**Task requirements:**
Continue the news report on the Maryland Court of Appeals ruling in S & S Oil Inc. v. Jackson, starting right after its final sentence.

Source passage Block Start

ANNAPOLIS, Md. (Legal Newsline) - The Maryland Court of Appeals ruled Tuesday that a trial judge's refusal to permit a requested question be included on a special verdict sheet, asking the jury to consider assumption of the risk defense, constitutes reversible error.

The petitioner in the case, S & S Oil Inc., argued that by denying the requested question, the Prince George's County Circuit Court prevented the jury from considering whether respondent Elaine W. Jackson assumed the risk of her injuries and committed reversible error.

On June 21, 2007, Jackson entered a gas station owned and operated by S & S.

The gas station, located in Lanham, Md., was in the process of being renovated. This included renovating the floor near the soda machine in the store portion of the building.

About 5 p.m. that day, Jackson and her granddaughter drove to the station to buy motor oil. Jackson parked her car, walked to the back aisle of the station store, picked up two quarts of oil, paid for them at the register and exited.

After returning to her car, the woman's granddaughter asked for a soda.

Jackson agreed to buy one for her, and walked back into the building to locate the soda

After spotting the machine, she walked toward it and then misstepped onto uneven ground.

Source passage Block End
Extracted data Block Start

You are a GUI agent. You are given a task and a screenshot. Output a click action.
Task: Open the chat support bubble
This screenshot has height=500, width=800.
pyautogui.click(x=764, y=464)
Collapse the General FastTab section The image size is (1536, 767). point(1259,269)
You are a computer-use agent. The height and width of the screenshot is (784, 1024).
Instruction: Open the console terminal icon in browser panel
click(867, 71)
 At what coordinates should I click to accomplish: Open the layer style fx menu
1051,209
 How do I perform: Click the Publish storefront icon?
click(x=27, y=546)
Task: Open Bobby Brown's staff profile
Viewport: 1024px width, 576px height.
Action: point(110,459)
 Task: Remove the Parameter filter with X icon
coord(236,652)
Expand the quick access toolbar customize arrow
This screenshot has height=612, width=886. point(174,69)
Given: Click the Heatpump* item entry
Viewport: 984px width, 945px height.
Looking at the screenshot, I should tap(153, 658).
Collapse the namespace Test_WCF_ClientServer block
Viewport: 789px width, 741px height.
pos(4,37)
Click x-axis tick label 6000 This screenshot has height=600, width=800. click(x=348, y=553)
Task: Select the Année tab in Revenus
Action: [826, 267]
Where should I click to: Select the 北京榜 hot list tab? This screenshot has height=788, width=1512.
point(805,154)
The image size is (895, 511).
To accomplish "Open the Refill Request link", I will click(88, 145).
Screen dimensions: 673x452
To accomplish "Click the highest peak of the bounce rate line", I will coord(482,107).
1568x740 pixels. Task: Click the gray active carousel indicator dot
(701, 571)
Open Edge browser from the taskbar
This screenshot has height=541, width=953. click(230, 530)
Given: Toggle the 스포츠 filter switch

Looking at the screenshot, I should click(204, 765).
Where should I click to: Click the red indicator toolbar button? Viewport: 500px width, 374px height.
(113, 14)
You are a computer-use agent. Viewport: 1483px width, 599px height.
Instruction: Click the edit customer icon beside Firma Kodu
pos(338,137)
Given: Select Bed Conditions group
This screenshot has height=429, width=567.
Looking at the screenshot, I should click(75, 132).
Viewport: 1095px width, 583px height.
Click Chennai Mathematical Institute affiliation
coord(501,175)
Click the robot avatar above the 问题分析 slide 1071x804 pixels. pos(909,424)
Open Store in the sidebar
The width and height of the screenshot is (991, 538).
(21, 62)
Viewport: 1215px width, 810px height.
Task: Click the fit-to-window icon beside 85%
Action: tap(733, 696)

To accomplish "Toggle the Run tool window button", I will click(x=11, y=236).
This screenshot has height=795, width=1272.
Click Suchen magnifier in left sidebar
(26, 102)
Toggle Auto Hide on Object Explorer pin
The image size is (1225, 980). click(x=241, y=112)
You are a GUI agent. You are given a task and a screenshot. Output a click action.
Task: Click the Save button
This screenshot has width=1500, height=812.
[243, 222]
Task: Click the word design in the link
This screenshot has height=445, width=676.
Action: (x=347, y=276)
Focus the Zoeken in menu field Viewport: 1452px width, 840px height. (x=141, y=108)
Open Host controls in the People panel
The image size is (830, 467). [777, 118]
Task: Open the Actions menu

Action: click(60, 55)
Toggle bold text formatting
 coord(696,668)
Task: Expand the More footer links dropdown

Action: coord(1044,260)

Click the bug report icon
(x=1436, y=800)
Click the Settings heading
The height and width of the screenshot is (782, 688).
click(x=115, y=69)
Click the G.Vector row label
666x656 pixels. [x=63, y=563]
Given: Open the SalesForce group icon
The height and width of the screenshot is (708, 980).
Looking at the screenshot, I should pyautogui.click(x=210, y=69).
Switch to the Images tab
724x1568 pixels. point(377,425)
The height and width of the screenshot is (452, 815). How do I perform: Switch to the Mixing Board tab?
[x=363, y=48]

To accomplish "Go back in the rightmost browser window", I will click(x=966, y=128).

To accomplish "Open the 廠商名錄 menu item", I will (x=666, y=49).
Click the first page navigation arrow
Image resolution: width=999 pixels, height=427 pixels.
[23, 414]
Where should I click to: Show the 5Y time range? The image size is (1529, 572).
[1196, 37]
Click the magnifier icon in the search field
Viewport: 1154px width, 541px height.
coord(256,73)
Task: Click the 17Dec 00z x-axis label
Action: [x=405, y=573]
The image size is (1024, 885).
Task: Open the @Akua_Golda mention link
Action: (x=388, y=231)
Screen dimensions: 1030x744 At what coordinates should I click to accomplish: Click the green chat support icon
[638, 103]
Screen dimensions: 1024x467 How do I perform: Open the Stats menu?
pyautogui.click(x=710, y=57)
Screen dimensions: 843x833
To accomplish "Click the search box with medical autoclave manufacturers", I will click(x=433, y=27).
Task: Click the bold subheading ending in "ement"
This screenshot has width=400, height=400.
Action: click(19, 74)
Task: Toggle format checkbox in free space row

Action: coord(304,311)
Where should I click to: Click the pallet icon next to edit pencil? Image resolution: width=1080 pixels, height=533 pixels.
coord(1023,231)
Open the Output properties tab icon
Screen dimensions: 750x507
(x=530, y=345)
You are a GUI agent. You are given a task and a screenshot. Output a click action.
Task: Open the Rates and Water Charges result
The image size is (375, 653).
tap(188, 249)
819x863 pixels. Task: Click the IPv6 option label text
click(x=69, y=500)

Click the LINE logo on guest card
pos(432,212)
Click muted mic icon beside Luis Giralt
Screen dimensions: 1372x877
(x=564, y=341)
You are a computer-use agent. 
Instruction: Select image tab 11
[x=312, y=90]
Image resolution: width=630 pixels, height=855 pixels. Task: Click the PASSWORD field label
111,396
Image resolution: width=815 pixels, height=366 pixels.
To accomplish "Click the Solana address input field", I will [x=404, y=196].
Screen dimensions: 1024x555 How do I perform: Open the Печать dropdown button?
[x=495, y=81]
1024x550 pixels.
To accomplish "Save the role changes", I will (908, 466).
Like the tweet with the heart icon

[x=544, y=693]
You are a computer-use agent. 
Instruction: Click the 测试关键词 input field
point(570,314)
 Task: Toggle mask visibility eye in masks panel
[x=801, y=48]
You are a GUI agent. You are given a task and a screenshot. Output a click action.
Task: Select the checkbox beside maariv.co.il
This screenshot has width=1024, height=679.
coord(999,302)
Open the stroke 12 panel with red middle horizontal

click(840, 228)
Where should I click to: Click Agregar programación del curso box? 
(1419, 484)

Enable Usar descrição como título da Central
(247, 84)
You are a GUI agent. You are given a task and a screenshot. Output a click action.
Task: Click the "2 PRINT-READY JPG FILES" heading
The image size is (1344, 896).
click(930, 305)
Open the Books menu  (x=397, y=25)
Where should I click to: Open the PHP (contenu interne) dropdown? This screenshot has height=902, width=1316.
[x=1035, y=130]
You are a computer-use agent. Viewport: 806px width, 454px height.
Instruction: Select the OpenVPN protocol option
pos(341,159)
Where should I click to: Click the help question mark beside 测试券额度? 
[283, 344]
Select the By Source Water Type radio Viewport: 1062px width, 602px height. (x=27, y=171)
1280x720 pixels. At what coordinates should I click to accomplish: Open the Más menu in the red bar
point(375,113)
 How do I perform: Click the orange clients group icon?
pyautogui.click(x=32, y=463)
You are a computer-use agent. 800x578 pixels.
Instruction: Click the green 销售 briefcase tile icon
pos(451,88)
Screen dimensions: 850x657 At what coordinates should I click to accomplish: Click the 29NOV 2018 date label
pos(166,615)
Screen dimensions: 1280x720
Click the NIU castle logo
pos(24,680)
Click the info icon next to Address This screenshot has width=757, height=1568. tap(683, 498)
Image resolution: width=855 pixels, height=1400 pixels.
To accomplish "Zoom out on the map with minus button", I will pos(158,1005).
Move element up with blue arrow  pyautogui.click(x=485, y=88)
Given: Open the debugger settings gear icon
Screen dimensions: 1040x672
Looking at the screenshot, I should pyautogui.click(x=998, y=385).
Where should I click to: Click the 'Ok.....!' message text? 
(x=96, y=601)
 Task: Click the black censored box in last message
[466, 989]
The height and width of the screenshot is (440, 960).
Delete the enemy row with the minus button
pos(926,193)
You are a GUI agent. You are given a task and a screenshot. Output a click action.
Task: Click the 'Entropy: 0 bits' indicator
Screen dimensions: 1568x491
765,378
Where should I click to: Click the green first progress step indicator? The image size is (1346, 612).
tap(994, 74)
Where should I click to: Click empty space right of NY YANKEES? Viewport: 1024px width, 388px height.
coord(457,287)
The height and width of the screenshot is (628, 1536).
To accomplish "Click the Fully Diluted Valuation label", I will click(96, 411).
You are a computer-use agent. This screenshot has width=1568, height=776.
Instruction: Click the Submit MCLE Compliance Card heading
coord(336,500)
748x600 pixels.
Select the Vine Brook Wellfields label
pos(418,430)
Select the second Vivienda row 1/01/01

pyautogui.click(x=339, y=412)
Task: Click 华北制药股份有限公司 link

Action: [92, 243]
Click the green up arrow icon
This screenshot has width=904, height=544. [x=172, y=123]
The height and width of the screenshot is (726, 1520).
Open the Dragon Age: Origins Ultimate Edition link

Extracted data Block End

**Exercise result:**
Jackson did not fall, but she testified that her "foot twisted [her] knee" resulting in injury to her right knee and lower back.

As a result, she made several visits to doctors and had outpatient surgery on her knee.

A year later, Jackson filed a negligence suit against S & S in circuit court.

At the close of the three-day trial, the judge required the jury to return its verdict by answering a series of questions on a special verdict sheet. Additionally, the judge provided the jury with a series of oral instructions.

The jury eventually returned a verdict in favor of Jackson, finding that S & S was negligent and that its negligence caused the woman's injuries. The jury also found that Jackson was not "negligent or contributorily negligent" under the circumstances.

It awarded the woman $12,416.41 for past medical expenses and $131,000.00 in non-economic damages, for a total award of $143,416.41.

Following unsuccessful post-trial motions, S & S appealed the judgment to the state Court of Special Appeals.

The company argued that the trial judge committed error in both admitting evidence of certain medical bills, and in not presenting the defenses of assumption of the risk and contributory negligence on the verdict sheet as separate questions.

The intermediate appellate court issued an unreported opinion affirming the trial court's judgment, holding that there was no error by the trial judge as to either claim.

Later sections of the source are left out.